▶ [Rows from a dataset]
----------

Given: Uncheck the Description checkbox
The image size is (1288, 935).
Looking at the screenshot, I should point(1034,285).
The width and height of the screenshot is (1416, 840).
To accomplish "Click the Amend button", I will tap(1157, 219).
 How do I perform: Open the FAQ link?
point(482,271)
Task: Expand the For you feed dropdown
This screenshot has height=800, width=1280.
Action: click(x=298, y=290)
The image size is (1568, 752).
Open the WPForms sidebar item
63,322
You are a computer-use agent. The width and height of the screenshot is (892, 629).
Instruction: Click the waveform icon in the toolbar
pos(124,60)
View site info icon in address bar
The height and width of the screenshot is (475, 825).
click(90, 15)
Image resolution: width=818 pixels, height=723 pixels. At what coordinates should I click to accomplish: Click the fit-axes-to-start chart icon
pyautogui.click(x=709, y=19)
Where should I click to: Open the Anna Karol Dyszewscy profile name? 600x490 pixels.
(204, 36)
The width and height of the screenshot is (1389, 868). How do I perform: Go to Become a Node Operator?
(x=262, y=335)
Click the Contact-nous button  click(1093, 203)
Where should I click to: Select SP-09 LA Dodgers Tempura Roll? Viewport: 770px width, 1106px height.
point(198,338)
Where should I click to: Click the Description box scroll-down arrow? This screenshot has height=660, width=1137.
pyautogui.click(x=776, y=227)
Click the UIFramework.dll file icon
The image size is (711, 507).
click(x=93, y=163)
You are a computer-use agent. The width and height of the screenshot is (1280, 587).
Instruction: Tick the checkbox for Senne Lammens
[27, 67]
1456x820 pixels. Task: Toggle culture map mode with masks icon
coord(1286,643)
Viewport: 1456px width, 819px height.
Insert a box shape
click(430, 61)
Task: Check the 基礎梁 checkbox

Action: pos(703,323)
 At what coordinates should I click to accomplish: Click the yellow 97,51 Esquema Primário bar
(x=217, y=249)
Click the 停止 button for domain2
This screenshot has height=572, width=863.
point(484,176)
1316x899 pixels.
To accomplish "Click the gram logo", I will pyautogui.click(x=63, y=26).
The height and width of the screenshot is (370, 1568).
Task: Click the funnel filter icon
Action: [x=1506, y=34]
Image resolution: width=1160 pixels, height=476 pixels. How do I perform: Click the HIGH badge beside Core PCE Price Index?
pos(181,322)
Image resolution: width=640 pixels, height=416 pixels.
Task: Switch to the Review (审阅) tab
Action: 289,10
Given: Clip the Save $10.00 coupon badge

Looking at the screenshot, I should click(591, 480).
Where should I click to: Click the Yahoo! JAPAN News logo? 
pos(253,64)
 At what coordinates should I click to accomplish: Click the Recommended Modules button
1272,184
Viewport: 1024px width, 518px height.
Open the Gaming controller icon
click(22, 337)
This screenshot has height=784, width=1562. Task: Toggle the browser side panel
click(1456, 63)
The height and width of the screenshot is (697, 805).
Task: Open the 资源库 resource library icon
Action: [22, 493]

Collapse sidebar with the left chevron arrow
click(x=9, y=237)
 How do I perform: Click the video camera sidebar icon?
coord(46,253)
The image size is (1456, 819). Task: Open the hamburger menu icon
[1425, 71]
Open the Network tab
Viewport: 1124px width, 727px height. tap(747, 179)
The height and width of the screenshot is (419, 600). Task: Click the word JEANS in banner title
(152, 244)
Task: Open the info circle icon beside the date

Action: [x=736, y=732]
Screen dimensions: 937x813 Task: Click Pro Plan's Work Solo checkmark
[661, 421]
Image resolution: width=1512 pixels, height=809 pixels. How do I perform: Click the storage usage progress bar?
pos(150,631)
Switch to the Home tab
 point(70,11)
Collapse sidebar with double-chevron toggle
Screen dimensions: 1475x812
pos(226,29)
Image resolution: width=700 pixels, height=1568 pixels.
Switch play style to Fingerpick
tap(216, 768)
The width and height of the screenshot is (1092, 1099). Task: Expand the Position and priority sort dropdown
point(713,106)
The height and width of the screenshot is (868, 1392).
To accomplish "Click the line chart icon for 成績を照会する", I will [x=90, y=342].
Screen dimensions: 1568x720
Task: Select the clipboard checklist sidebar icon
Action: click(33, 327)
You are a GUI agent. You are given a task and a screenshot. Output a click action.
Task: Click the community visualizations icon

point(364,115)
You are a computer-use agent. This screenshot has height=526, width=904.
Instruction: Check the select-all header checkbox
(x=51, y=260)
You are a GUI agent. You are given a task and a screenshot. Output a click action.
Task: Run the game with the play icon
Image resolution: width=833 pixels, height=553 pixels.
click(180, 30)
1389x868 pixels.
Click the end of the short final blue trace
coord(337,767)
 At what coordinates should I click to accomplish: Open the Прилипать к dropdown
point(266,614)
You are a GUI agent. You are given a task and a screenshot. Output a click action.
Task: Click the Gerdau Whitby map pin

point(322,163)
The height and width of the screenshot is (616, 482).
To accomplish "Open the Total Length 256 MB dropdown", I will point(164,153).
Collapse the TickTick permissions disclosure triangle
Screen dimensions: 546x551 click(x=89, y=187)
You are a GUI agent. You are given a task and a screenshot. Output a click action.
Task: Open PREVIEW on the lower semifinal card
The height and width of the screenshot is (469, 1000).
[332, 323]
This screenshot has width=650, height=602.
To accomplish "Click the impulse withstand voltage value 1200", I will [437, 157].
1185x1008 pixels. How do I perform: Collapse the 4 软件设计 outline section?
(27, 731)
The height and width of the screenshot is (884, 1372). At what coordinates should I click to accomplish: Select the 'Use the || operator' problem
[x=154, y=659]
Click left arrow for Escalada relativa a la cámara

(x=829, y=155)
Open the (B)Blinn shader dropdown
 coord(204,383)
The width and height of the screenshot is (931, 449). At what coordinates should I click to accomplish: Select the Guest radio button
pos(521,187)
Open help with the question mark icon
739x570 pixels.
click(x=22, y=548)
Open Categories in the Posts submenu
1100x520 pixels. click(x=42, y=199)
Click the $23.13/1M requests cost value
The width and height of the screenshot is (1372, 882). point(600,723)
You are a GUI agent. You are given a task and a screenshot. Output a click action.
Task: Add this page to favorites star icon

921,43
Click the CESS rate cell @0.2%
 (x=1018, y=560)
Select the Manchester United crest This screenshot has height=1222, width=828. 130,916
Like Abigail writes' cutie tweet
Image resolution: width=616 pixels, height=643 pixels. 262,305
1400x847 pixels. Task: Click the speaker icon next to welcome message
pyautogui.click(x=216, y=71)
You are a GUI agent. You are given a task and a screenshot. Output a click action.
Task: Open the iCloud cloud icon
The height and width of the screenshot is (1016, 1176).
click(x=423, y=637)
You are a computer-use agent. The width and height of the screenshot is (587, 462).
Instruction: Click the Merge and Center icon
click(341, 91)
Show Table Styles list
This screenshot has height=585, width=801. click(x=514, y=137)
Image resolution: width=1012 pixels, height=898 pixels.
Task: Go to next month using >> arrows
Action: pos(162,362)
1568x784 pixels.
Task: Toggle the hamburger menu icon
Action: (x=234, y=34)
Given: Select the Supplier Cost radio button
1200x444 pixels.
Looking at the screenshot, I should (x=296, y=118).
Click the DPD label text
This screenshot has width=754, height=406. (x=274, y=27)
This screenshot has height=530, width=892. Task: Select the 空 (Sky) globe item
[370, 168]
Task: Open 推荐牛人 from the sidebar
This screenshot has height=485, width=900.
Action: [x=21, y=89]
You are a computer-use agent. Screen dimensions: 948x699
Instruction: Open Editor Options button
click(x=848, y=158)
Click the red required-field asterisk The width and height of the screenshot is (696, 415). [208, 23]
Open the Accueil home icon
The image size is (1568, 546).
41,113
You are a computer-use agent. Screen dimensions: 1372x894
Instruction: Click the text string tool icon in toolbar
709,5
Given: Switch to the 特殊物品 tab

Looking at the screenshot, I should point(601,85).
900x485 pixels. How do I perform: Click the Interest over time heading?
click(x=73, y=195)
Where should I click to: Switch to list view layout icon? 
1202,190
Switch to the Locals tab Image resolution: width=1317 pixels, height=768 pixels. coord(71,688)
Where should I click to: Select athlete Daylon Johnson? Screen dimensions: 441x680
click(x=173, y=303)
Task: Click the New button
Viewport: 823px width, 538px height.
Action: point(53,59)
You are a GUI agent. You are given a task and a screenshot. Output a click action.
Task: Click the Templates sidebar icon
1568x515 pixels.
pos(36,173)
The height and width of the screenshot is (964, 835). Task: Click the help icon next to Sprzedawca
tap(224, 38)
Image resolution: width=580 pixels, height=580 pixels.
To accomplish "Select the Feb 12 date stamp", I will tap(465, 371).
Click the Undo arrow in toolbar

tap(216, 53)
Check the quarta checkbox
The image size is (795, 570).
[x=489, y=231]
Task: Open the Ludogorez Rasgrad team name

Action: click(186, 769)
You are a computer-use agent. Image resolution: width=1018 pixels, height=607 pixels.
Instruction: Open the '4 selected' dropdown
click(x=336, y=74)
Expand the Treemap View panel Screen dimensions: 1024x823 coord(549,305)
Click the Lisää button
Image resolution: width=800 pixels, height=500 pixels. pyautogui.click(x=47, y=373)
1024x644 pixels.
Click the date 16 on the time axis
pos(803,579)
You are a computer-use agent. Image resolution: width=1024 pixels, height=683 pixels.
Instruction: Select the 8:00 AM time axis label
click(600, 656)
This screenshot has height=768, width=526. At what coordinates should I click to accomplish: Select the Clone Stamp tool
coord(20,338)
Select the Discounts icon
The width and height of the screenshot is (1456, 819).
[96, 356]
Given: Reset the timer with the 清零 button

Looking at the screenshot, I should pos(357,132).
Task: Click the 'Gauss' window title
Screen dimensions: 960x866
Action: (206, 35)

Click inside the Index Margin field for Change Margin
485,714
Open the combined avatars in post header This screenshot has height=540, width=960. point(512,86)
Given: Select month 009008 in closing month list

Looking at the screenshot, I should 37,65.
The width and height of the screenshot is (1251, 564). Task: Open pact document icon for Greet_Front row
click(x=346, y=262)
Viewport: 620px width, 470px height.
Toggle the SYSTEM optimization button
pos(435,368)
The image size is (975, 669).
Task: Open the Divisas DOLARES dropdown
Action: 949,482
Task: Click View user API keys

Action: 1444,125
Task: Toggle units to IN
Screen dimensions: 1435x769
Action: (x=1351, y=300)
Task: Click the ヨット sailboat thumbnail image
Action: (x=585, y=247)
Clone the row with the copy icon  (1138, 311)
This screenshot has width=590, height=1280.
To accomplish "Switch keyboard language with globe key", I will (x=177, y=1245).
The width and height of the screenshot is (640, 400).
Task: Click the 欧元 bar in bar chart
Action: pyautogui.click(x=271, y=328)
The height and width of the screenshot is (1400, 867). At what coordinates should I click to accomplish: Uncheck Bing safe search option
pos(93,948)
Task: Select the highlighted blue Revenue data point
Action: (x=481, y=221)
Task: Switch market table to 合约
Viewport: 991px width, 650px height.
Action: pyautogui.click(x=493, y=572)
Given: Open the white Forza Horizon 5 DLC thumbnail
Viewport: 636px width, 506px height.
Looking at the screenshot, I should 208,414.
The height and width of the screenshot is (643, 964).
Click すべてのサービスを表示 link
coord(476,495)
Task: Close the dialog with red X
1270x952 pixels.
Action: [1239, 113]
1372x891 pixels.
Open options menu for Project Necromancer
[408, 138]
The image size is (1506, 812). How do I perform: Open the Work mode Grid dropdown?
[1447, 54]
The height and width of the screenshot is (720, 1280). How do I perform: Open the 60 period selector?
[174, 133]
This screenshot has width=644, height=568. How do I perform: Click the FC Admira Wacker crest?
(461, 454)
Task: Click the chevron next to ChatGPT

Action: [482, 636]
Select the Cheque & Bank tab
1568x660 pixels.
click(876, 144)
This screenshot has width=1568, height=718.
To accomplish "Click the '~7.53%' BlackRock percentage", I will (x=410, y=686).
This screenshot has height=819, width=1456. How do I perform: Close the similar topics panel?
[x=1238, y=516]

----------

▶ [GOAL]
Copy out the rows above verbatim, from the line with "Switch to the Home tab" to the line with "click(180, 30)", both included.

▶ [FULL RESPONSE]
Switch to the Home tab
 point(70,11)
Collapse sidebar with double-chevron toggle
Screen dimensions: 1475x812
pos(226,29)
Image resolution: width=700 pixels, height=1568 pixels.
Switch play style to Fingerpick
tap(216, 768)
The width and height of the screenshot is (1092, 1099). Task: Expand the Position and priority sort dropdown
point(713,106)
The height and width of the screenshot is (868, 1392).
To accomplish "Click the line chart icon for 成績を照会する", I will [x=90, y=342].
Screen dimensions: 1568x720
Task: Select the clipboard checklist sidebar icon
Action: click(33, 327)
You are a GUI agent. You are given a task and a screenshot. Output a click action.
Task: Click the community visualizations icon

point(364,115)
You are a computer-use agent. This screenshot has height=526, width=904.
Instruction: Check the select-all header checkbox
(x=51, y=260)
You are a GUI agent. You are given a task and a screenshot. Output a click action.
Task: Run the game with the play icon
Image resolution: width=833 pixels, height=553 pixels.
click(180, 30)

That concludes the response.